What if the axis powers had won the war? Harris’s vision of a Nazi-ruled Europe in Fatherland, is historical thriller about a detective in 1964 Berlin who uncovers a secret that could undermine the Nazi regime. I remember it as being a gripping page-turner with the history both meticulously researched and plausibly imagined 

And so to the last link: 

Waterland by Graham Swift (1983)

Harris’s exploration of suppressed history finds a parallel in Swift’s Waterland, a novel that intertwines personal and national histories, questioning how we remember and interpret the past. It’s a family sage with an abundance of eels.

Tom Crick is a middle-aged history teacher with a rather dramatic family crisis on his hand. It leads him to tell the family history of life in the Fenlands. 

I loved this book when I read it forty years ago. I shall have to reread to see if it still holds up. 

Any one of these books sets off chains of connections in all directions. I suppose it’s always like that. Reading is just one damn book after another 

Looking forward to reading where Prophet Song led other readers. 

Next month (April 5, 2025), starts with Salman Rushdie’s memoir, Knife.

JosieHolford

View Comments

  • Wow, some great books in here - Beryl Bainbridge! And I've been meaning to read Ice by Anne Kavan for ages.

  • The only one of these I have read is Fatherland but I just started Prophet Song. I agree yesterday's activities at the White House were not just an embarrassment but a horrible sign of what is to come.

    • Thanks Joanne.. And of course - George Orwell has these kinds of politics nailed eighty years ago.

  • The world is a problematic place right now, and I think these chains are going to reflect that. I saw your comment above to Sheila, and the question of where people could go is a troubling one. Who knows?

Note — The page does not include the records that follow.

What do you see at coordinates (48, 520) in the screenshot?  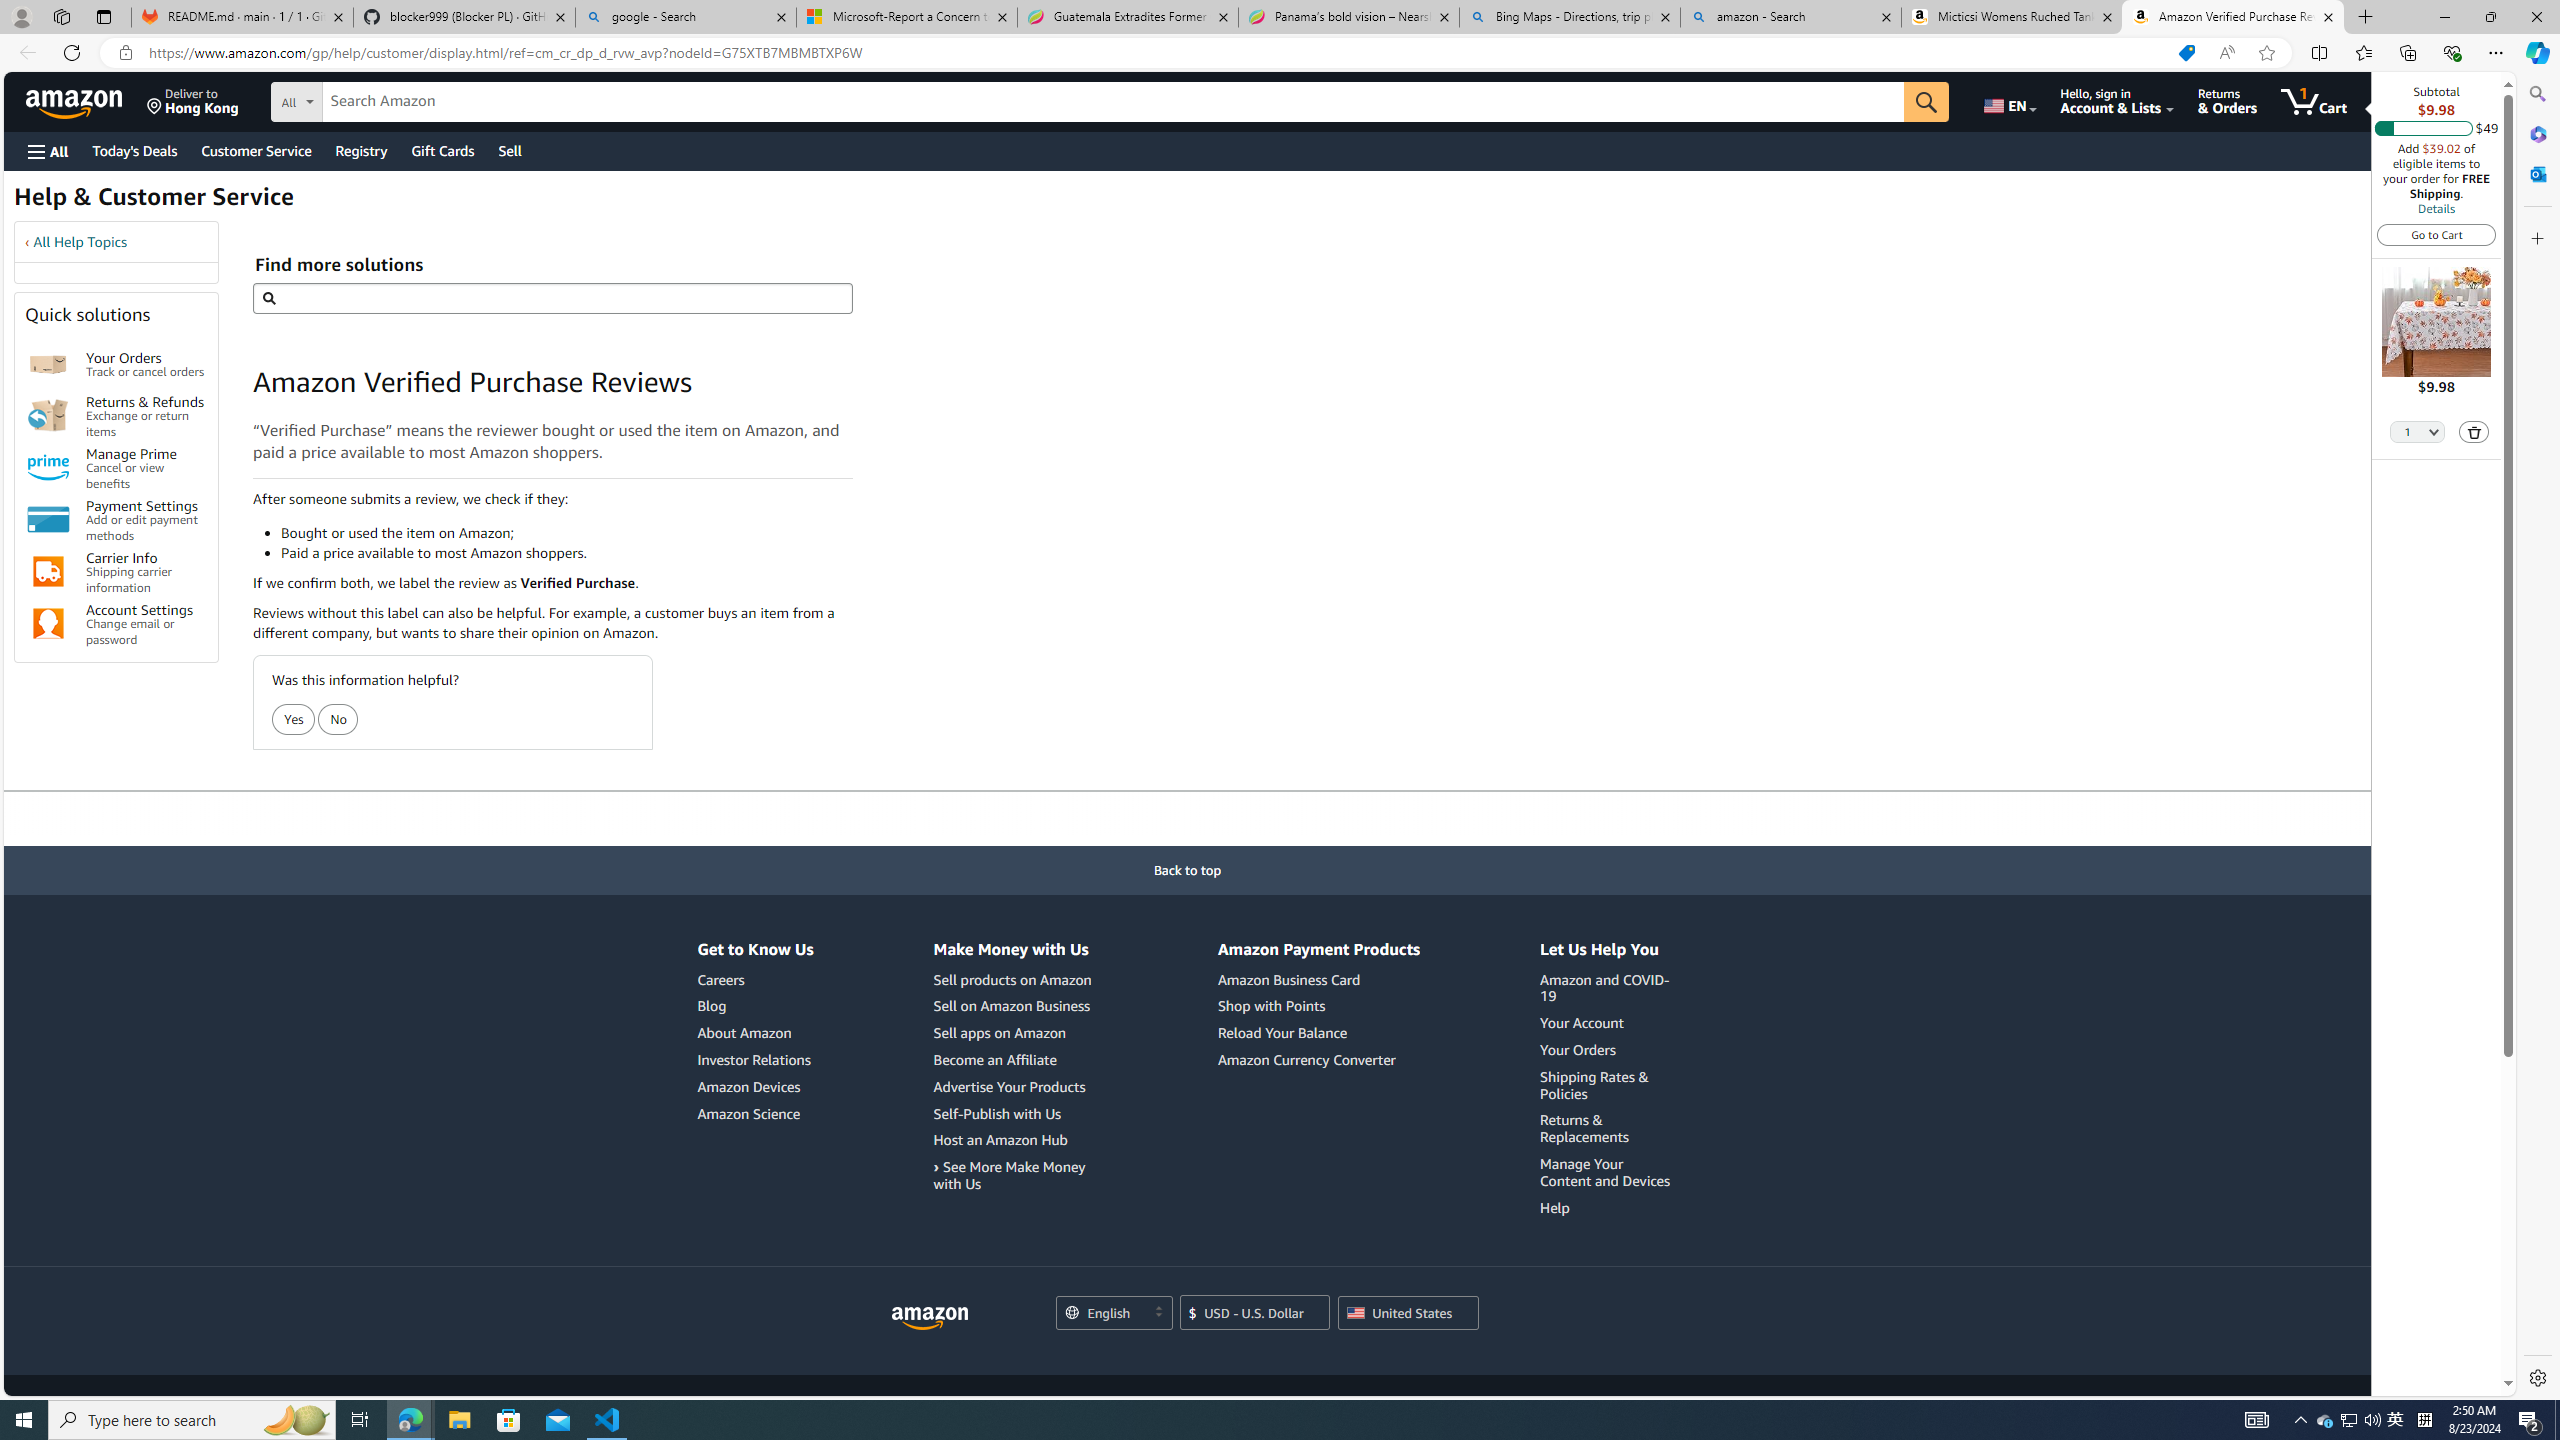 I see `Payment Settings` at bounding box center [48, 520].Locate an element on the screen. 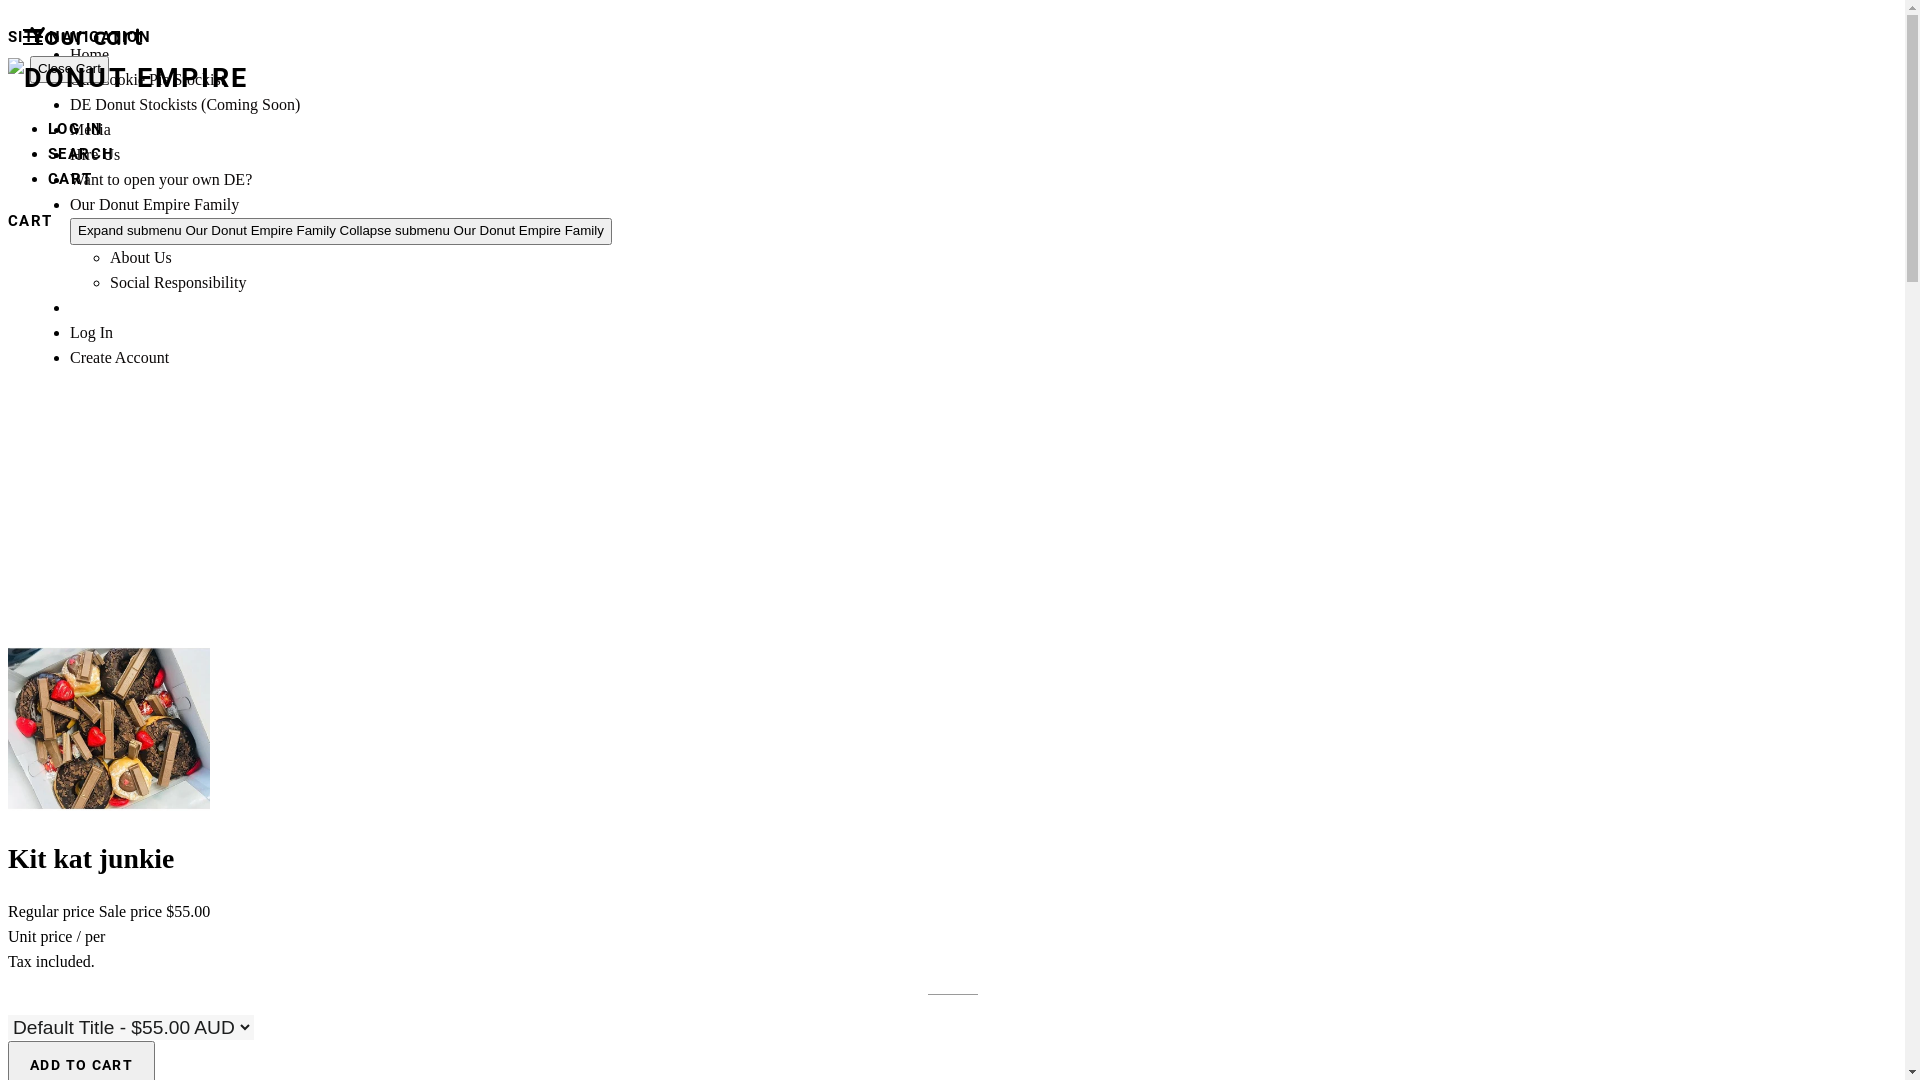 This screenshot has height=1080, width=1920. Create Account is located at coordinates (120, 358).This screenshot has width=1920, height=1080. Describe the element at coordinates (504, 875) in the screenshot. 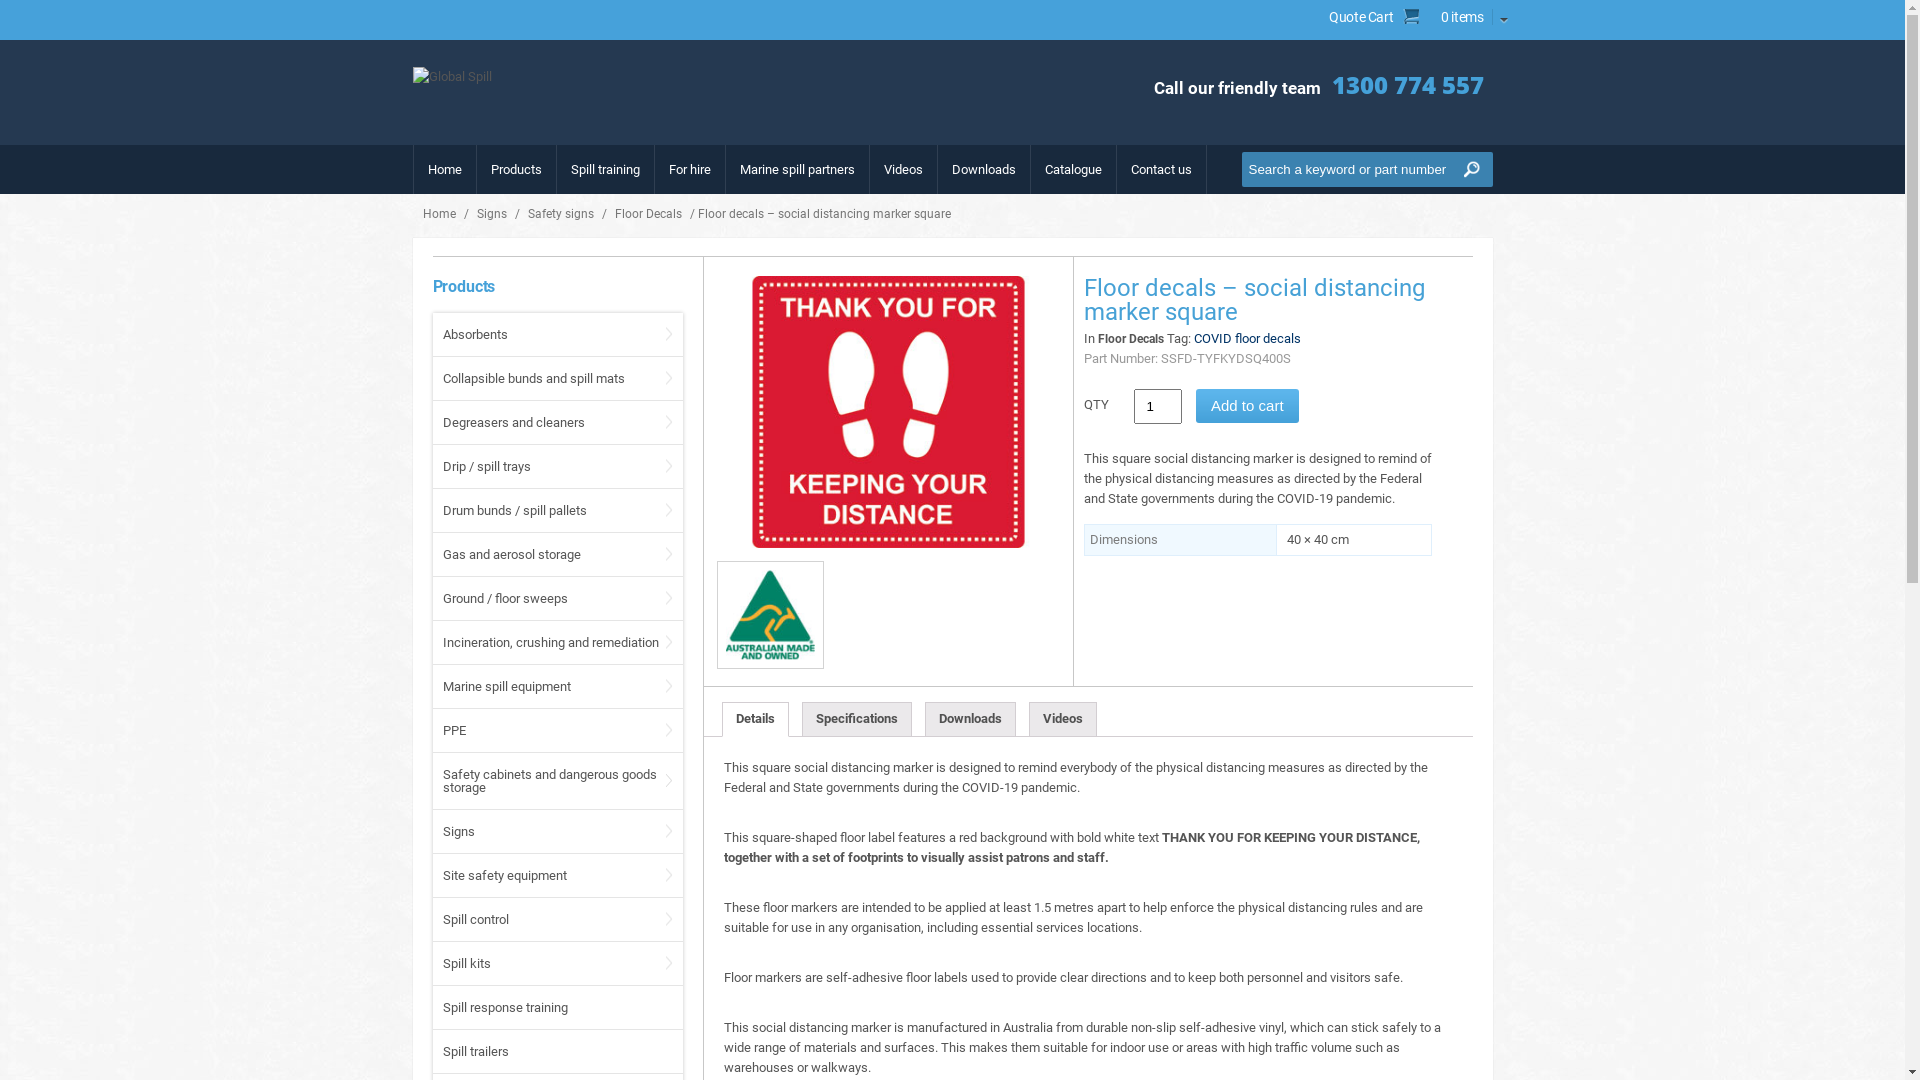

I see `Site safety equipment` at that location.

I don't live in the US anymore, but I know I could never go back there. Sad. I'm even thinking of skipping going back to the US for my High School reunion this September because of this crap. (Party because with the lack of Air Traffic Controllers, I'm scared of flying anywhere in the US.)

    • Stay hopeful. Maybe the Democrats will come to their senses and start winning elections again.
      All the best to you.

  • Good list here. I feel like one of those who could not and cannot leave nd after today's debacle I want to more than ever.

  • Greatly enjoyed your chain with links to books I’d like to read, particularly the Bainbridge and Atwood (which is on my TBR), and one I’ve read but never hear much about, Roth’s The plot against America.

    • Thanks. This was a chain of books I have read and did enjoy, even though my recollection of some of them is a bit hazy. Thing I remember most about "The Birthday Boys" is that they set sail from Cardiff!

  • Profound, and so very timely - especially today.
    My wife and I have talked at great length about whether we should stay in America or leave.
    This is a serious question, but I think we will be part of the silent record of history that will be staying. With regret. With shame. With reluctance.
    Thanks for your books. Keep reading.

    • Hi Sheila – I just saw Zelensky at the White House. What a display of rudeness and ignorance. What an embarrassment!
      And as for leaving: Where would you go? (I understand Canada is said to be encouraging Alphabet refugees from the US).